The Fall
[ sycobuny on Tue Apr 29 at 09:42 PM // category: life ]
I wrote this last Autumn, and just came across it again the other day. Had it posted as a random filename on xzion.net, but decided I’d go ahead and post it here. It may really suck, but I think it’s kind of neat.
The smell of fall is in my nostrils again. An agitating feeling of nostalgia creeps over me. If there’s one phobia I have, it is of my memories. They are things that make you wish for the better times that you had to ruin by growing up and changing. The whole world changes and I accept it, but it doesn’t mean I have to like it. One of these days I’ll figure that all out, but it’s not today. Today, the summer is dying.
I wish I could grasp it by the ethereal threads tethering it to the Earth, to my own little corner of it. Then I could pull it in, keeping it with me, keeping me warm. But instead, I hold nothing. My hands, opening closing on air, are distinctly human in their function and limitation. I can feel it there, or at least I think I can. The pulsating yet abstract notion of a time quickly passing by: it’s there in my hand but obviously it can’t be. God, I wish these feelings would just go away.
But they don’t. They never do.
All the time, I feel out-of-place. A stranger in my own land. And it’s worse than that. I feel I am a stranger in my own mind. Every thought I have is foreign, every sensation coming from somewhere else. It’s as though I am nothing but an observer on my own life. Maybe I am. Maybe we all are, and it’s just so easy to ignore the feeling that we blissfully walk along in our lives, content that we’re all actually here.
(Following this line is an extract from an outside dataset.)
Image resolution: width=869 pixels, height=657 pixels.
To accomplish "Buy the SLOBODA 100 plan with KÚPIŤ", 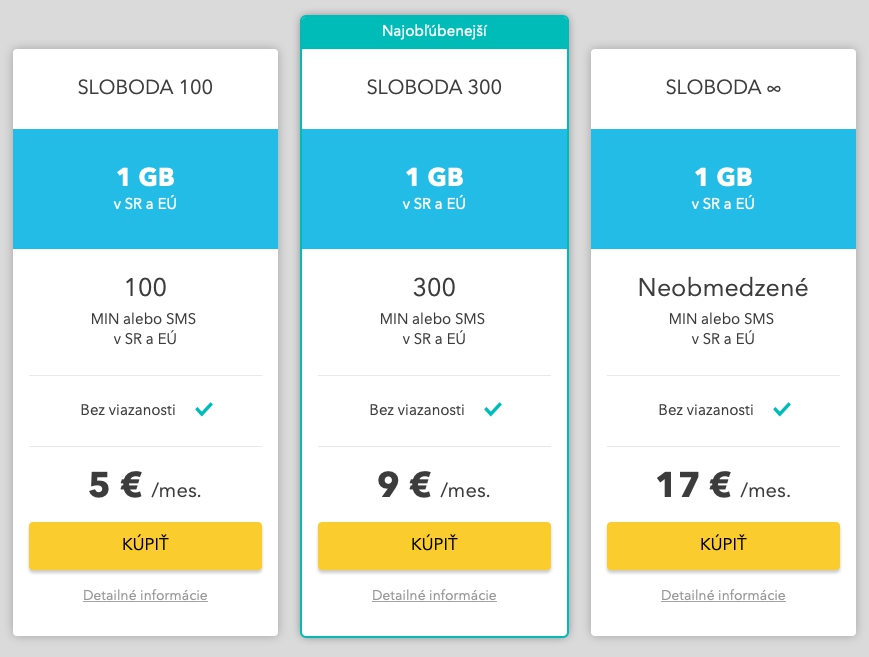I will [x=145, y=546].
But we’re not. We never are.
We’re just as untouchable and unknowable as the fleeting summer days. I could reach out and touch you, and god I wish I could. But it’s nothing. All I can do is recoil at those contacts; retract, hermitlike, into a state of fear. It’s fear of the unknowable. I can never know you, and it breaks my heart. I simply want to share those little moments of raw emotion with someone else. But we’re all liars. All our thoughts come from somewhere else, and we just hide them away before anyone else can see. I don’t blame you; it’s a defense mechanism. Yet still, it breaks my heart.
I don’t see how I’m supposed to progress. The summer days are gone and the only thing left now is the cold embrace of memory in the swiftly approaching fall.